Fritz Alphonse Jean est plus qu’un visage : il est économiste, professeur, ancien gouverneur de la Banque centrale, et, en 2025, président à rotation du Conseil présidentiel de transition. Sa trajectoire publique se lit dans des postes exigeant technicité, neutralité et expertise macro-économique non des affinités avec des réseaux criminels.
Avant son ascension politique, il avait étudié aux États-Unis, enseigné, dirigé des institutions académiques, et assumé la gouvernance de la Banque centrale entre 1998 et 2001. Il est également auteur des ouvrages économiques et acteur constant du débat public. Difficile, en observant ce parcours, de concilier ce profil avec les insinuations actuelles.
Sur le plan politique et moral, la cohérence de la mesure contestée mérite d’être examinée. Les faits biographiques invitent à la prudence avant d’accepter une accusation qui briserait une réputation construite sur la technicité et le service public.
Après l’annonce, Fritz Alphonse Jean a rejeté publiquement les accusations et demandé des clarifications ; il a suggéré que des motifs politiques pourraient être en jeu. Que l’on adhère ou non à cette hypothèse, une évidence demeure : lorsqu’un acteur national majeur devient la cible d’une mesure étrangère, il est impossible d’y voir une simple décision administrative.
Ce n’est pas seulement une personne qui est visée ; c’est un pays dont la souveraineté vacille.
Haïti, prise dans une tempête sécuritaire et institutionnelle, voit des puissances extérieures manipuler instruments diplomatiques et pressions politiques, qui influencent nécessairement ses choix internes. Dès lors, la liberté affichée devient façade. L’érosion de notre autonomie est réelle.

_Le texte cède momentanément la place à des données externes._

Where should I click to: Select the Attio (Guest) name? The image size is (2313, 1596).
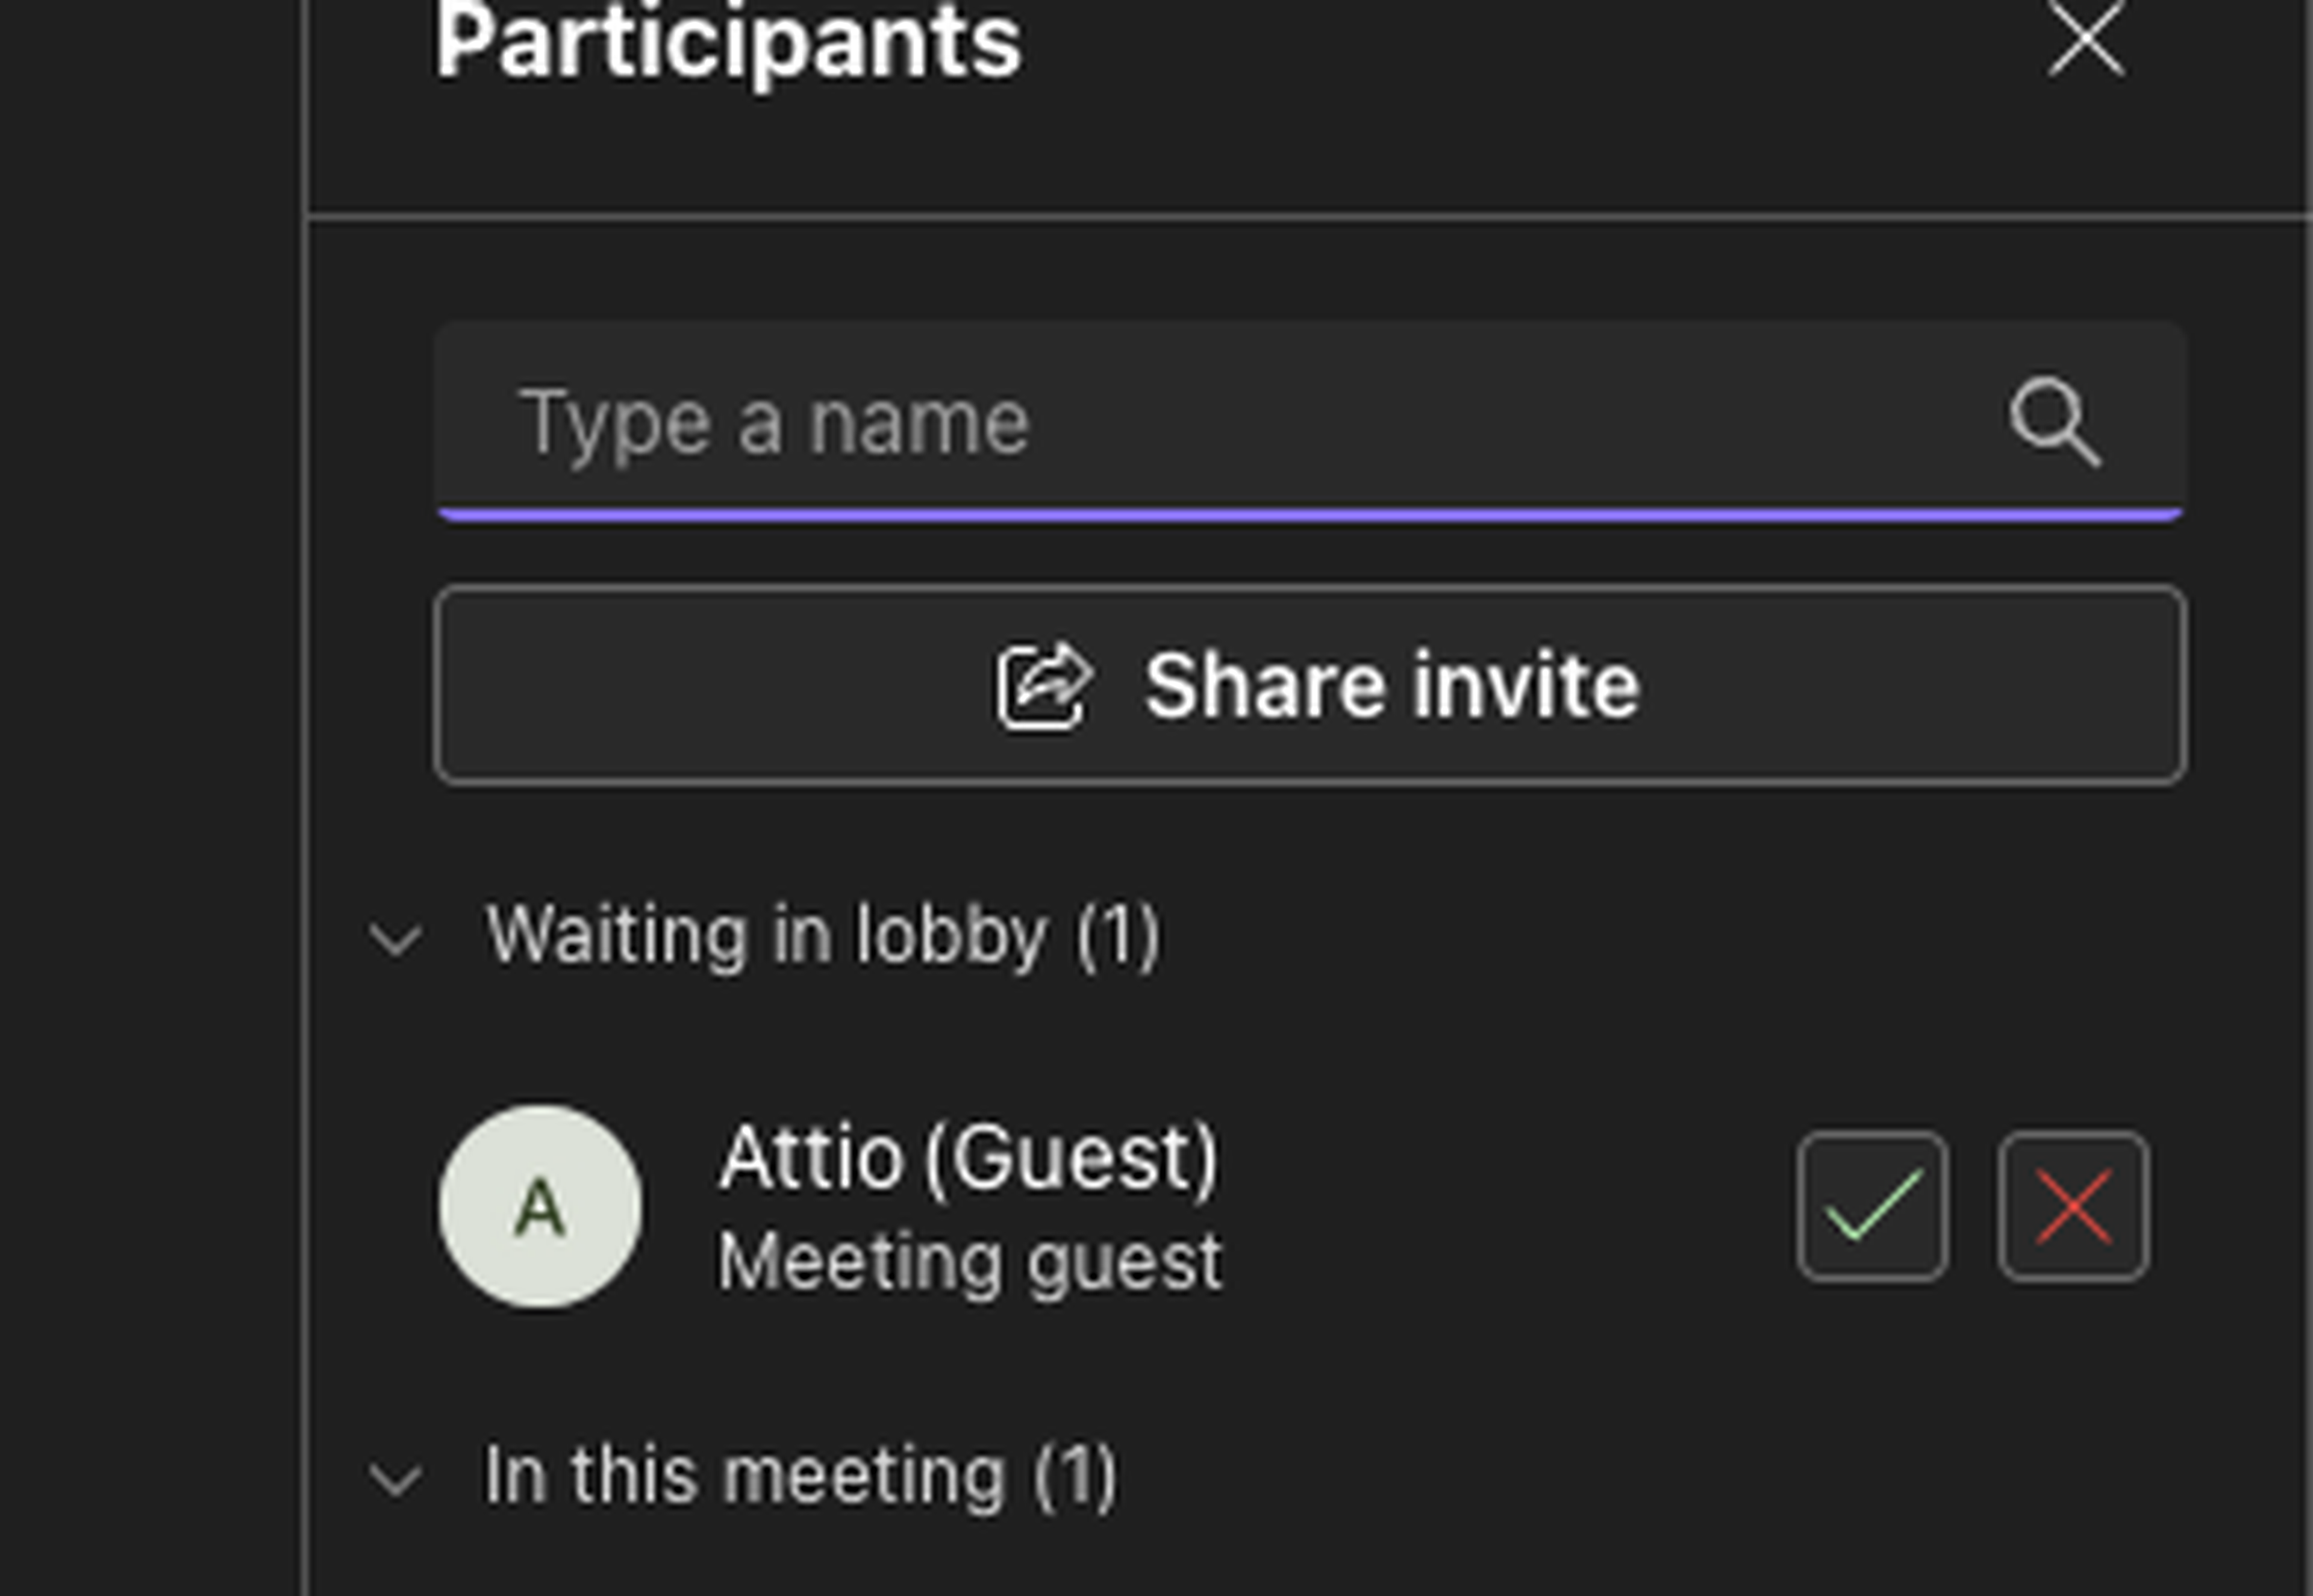968,1158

Mais un autre phénomène interne amplifie cette vulnérabilité : en Haïti, tout le monde dit ce qu’il pense et ce qu’il veut, souvent en l’absence totale de preuves. Les accusations circulent, les réputations se détruisent, les critiques jaillissent sans fondement. Ce réflexe collectif fragilise encore plus notre capacité à exiger justice et transparence.

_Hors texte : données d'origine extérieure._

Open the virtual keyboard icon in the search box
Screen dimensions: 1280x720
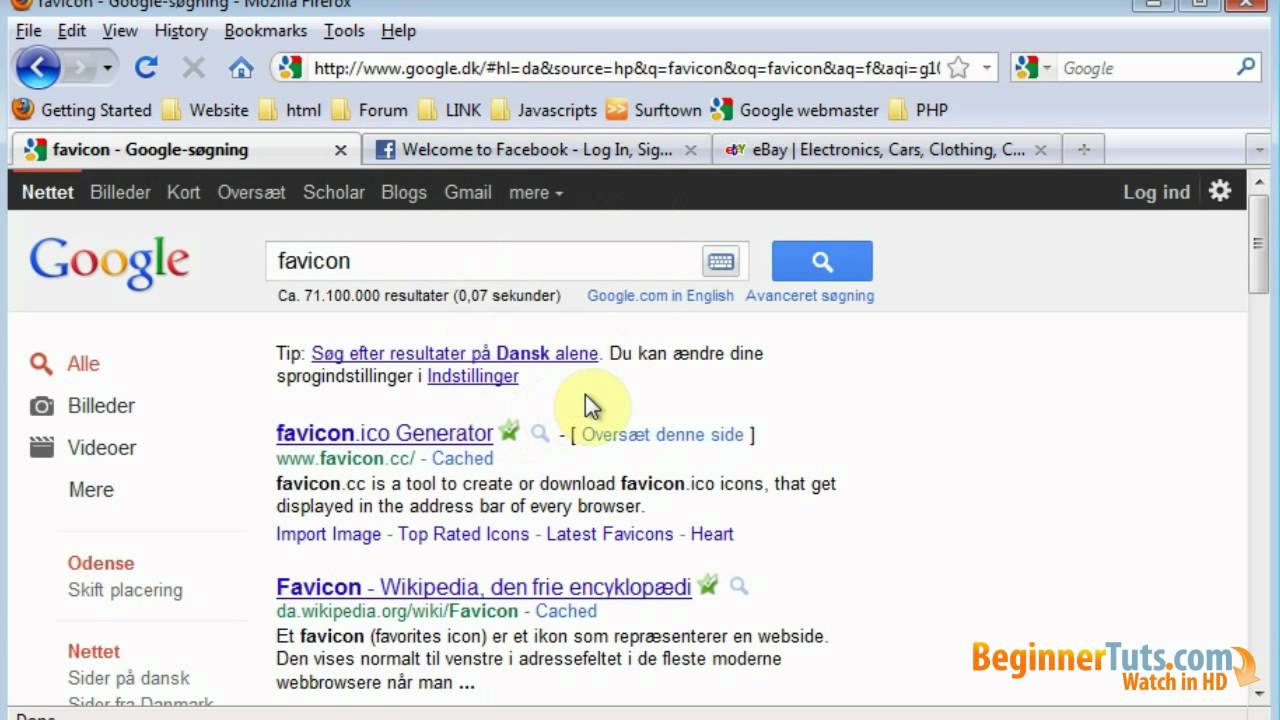coord(720,260)

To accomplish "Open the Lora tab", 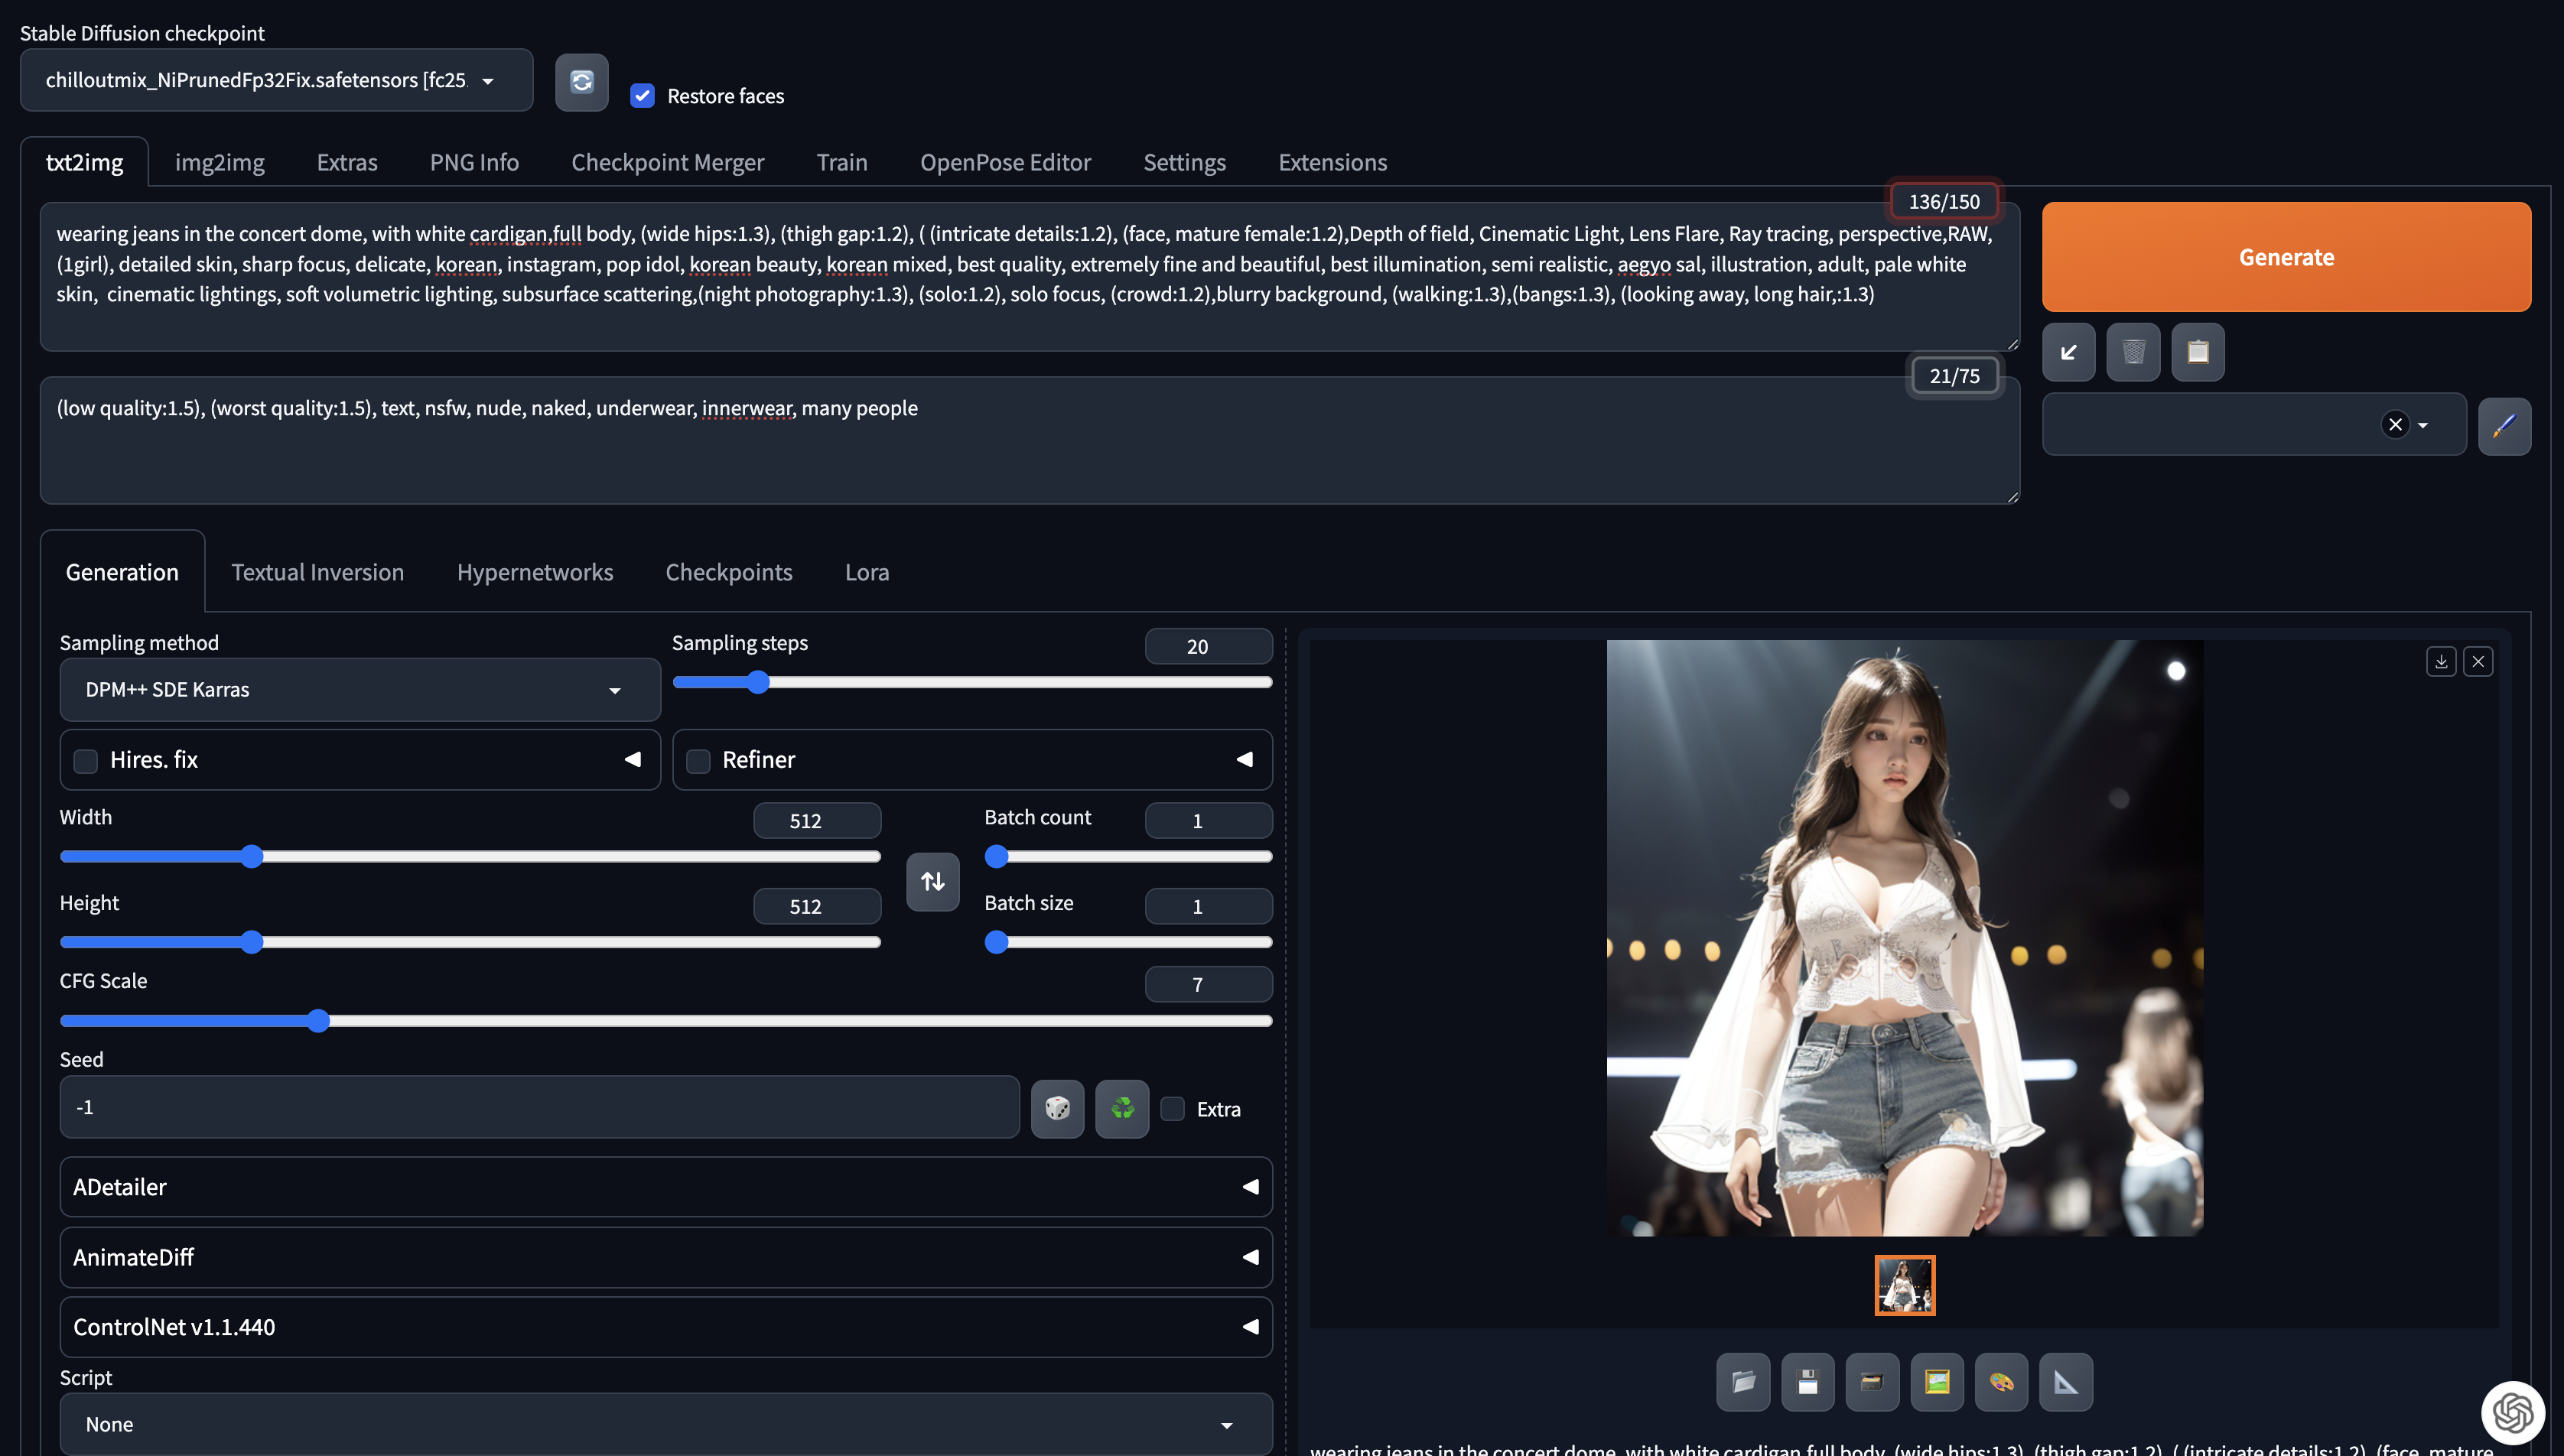I will pos(866,572).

Lorsque l’on condamne sans nommer, lorsque l’on sanctionne sans expliquer, on laisse place à la dissuasion sans débat, à la pression sans preuves accessibles. Les démocraties qui pratiquent ces gestes gagneraient à être plus transparentes ; les nations ciblées gagneraient à exiger davantage. Sans cela, la confiance s’effrite et la parole publique perd sa force.
Que faire ?
-Exiger la transparence.
-Protéger la souveraineté décisionnelle.
-Mettre en place des enquêtes indépendantes.
Lorsque l’on entend le claquement d’une porte, il faut observer la maison entière. La révocation du visa de Fritz Alphonse Jean n’est pas un détail : c’est un diagnostic brutal sur la fragilité de notre souveraineté et sur la violence silencieuse capable de détruire des réputations.

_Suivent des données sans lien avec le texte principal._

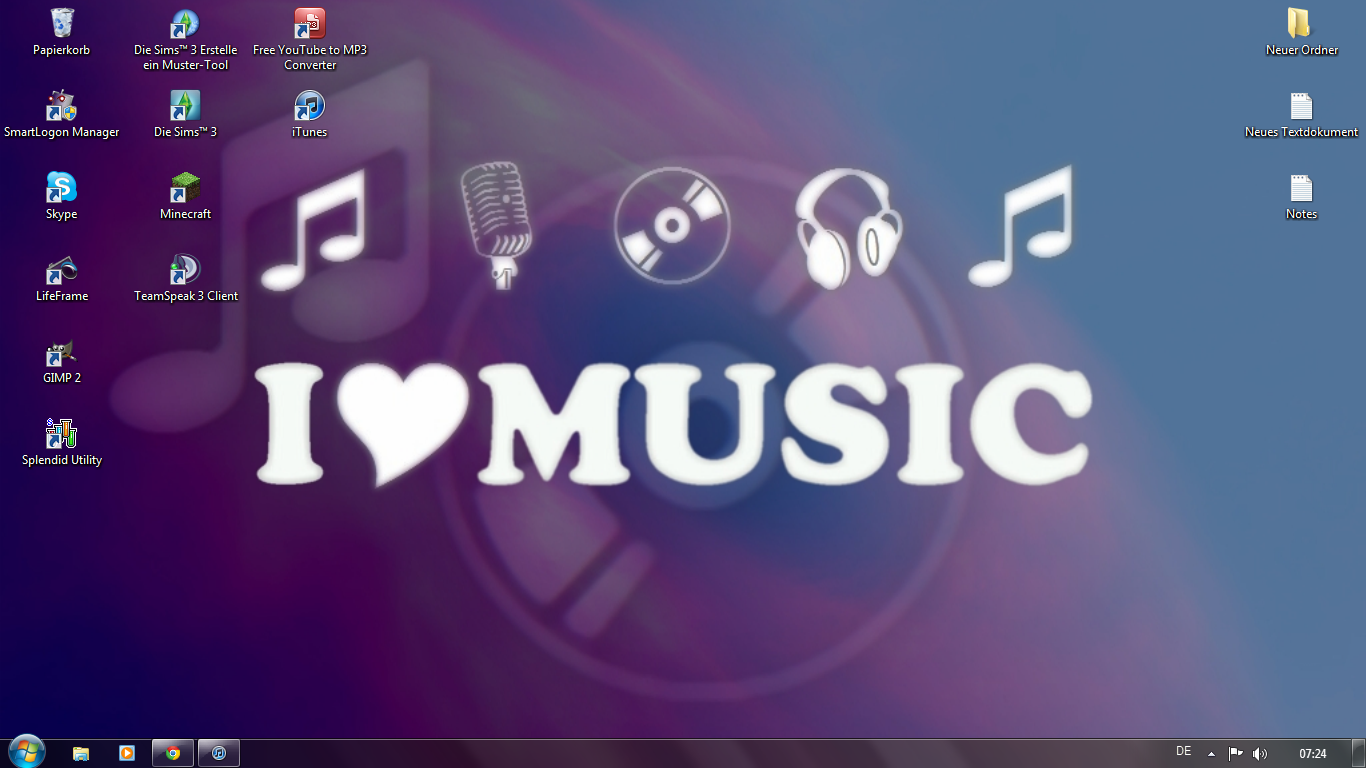Screen dimensions: 1366x768
Task: Select the LifeFrame desktop icon
Action: (62, 270)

Mais une vérité plus profonde demeure :
tant que nous laisserons la rumeur remplacer la preuve, l’émotion remplacer l’analyse, nous resterons un pays vulnérable.
Une nation forte refuse que la calomnie devienne réflexe.
Une nation libre commence par se libérer de ses propres démons.
Et le jour où nous cesserons de croire aux jugements étrangers plus qu’aux faits, ce jour-là, peut-être, nous entendrons autre chose derrière le claquement des portes :
le bruit d’une souveraineté enfin assumée.